Of course, she’s referring to Fisher’s famous Star Wars character and the Cinnabon-sized buns she wore in her hair. It was a unique look director George Lucas told Time he was inspired to create by looking at turn-of-the-century Mexican fashion — and one that would go to become an iconic fashion moment.
But when the fuzzy earmuffs were sitting in the Scream Queens wardrobe fittings, no one was thinking about Leia.
“No one wanted them! They tried to give them to [Abigail Breslin]. They tried to give them to [Emma Roberts],” Lourd told Today in a Dec. 13 interview. “I was like ‘I need these!’ … I was drawn to them because of genetics.”
“I saw them in the fitting and was immediately gravitated towards them because I had to be,” she added on Late Night. “I just went into the fitting, saw them, [and] recognized my family heritage – which is to have weird things over your eyes and cover them all the time.”

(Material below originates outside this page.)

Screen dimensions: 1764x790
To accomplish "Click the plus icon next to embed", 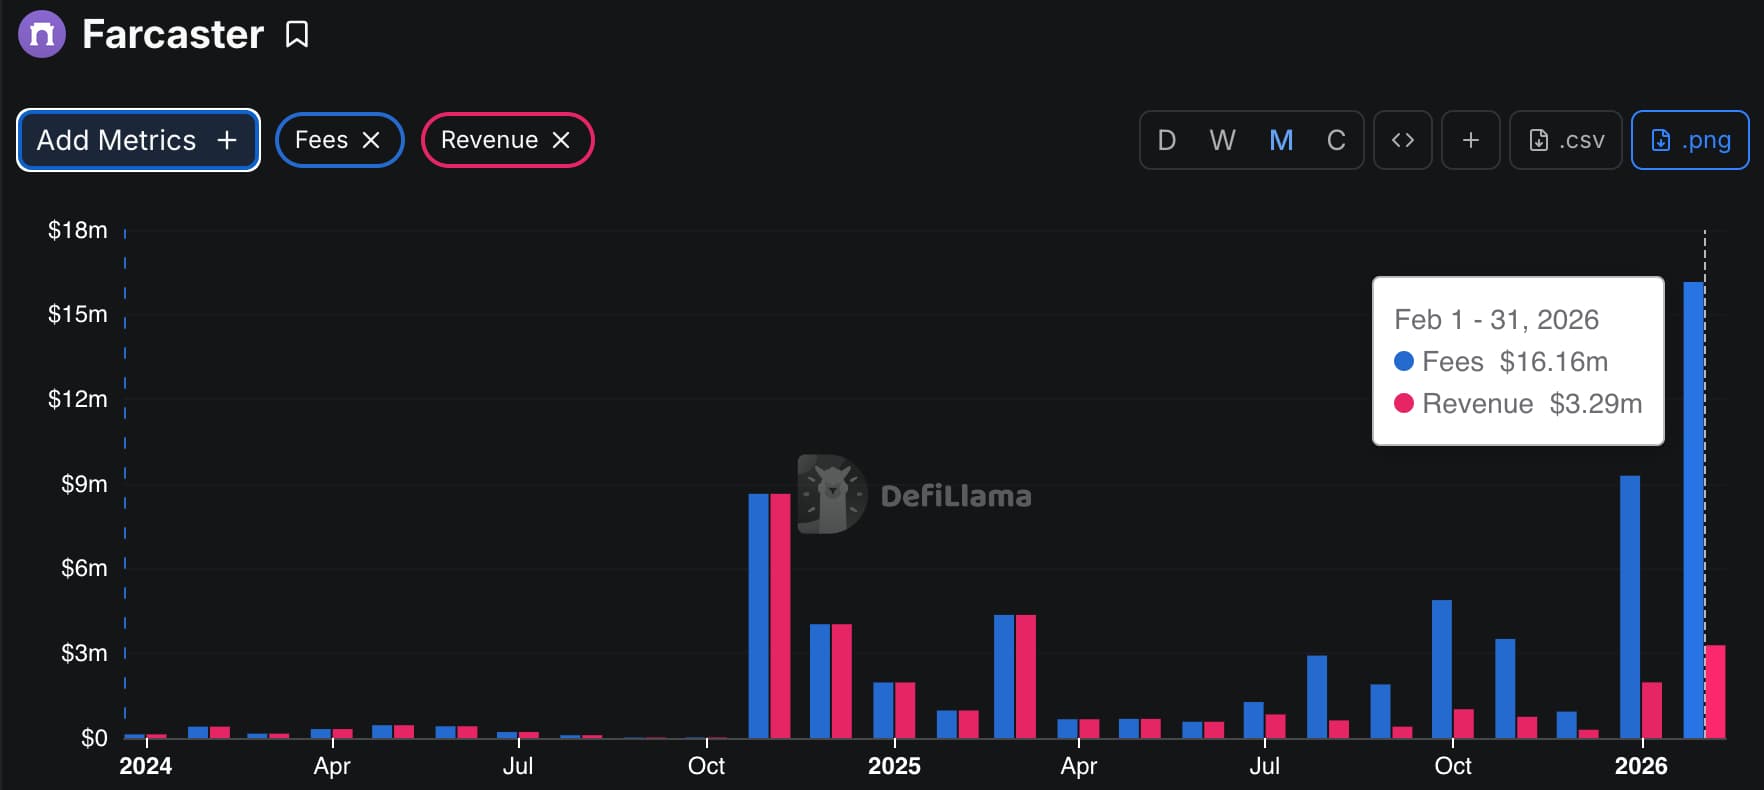I will pos(1470,140).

The look was eventually written into the show by Scream Queens writer Brad Falchuk — explained as an accessory Chanel No. 3 wears daily to protect herself from a guy who was so obsessed with her ears that he threatened to cut them off if he ever saw them again.

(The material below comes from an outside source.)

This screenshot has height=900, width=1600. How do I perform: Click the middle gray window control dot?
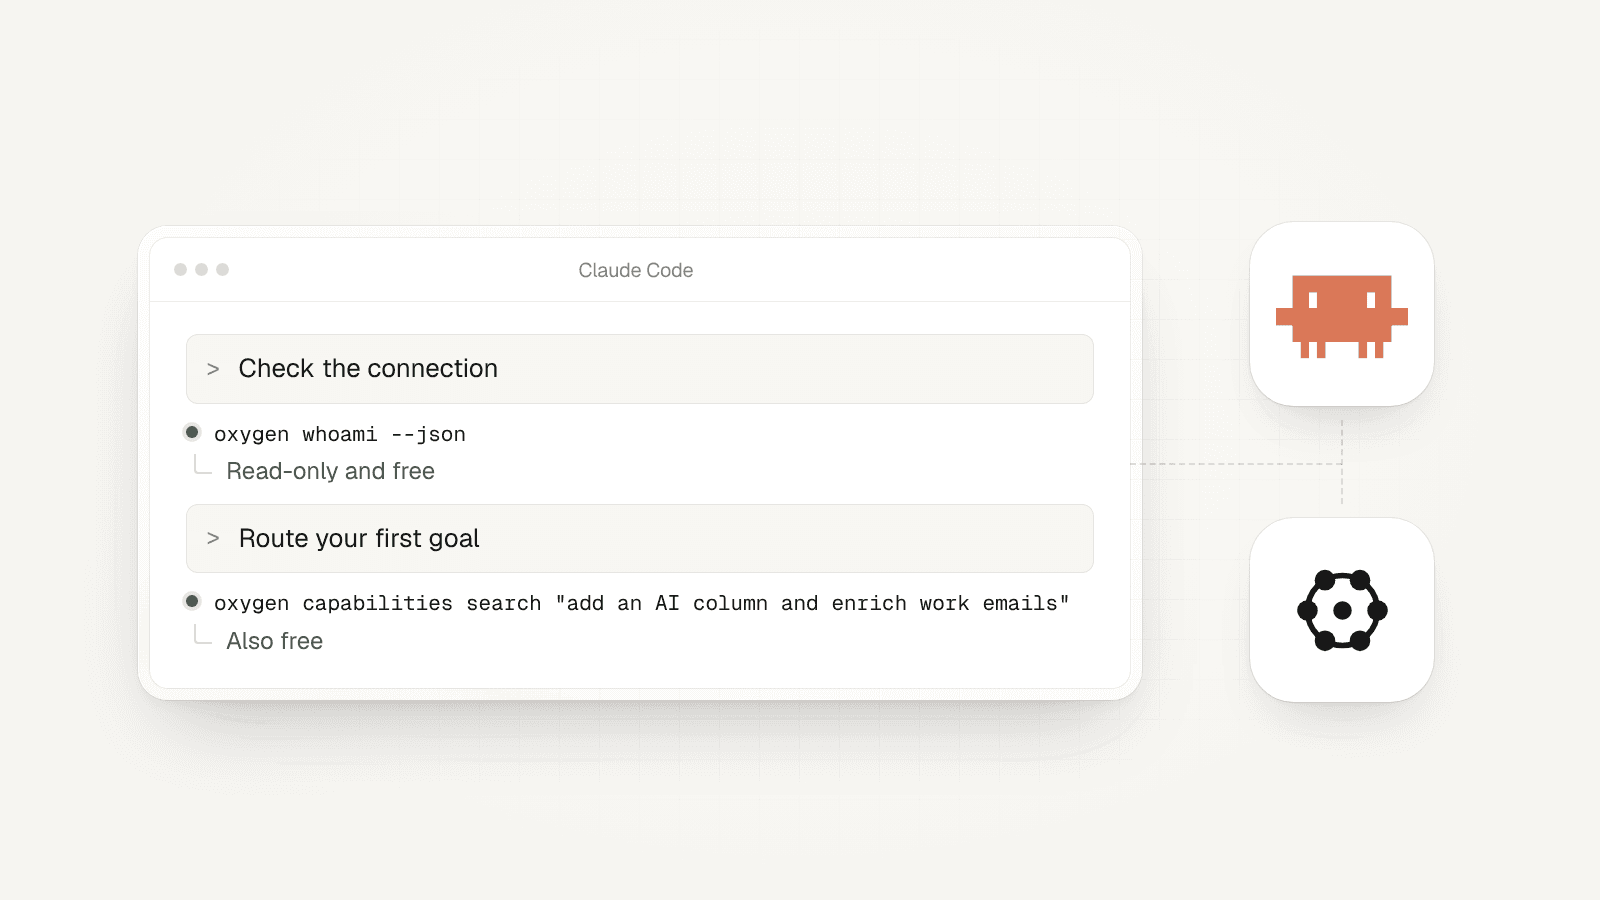[201, 269]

But for Lourd, it was always about Leia.
“This is the ideal cult thing for me to wear,” she told Live with Kelly on Dec. 12 of the fan throwback. “…I got so deeply attached to them in a weird way, that it became a part of my character.”
As for the comparisons it would inevitably bridge to Fisher, Lourd said she wasn’t worried. “I try to do my own thing but when I’m wearing something like this, it’s kind of hard to escape the comparison,” she told Today. “It’s her hairstyle.”
“She was loved by the world and she will be missed profoundly,” Lourd said in a statement on Friday. “Our entire family thanks you for your thoughts and prayers.”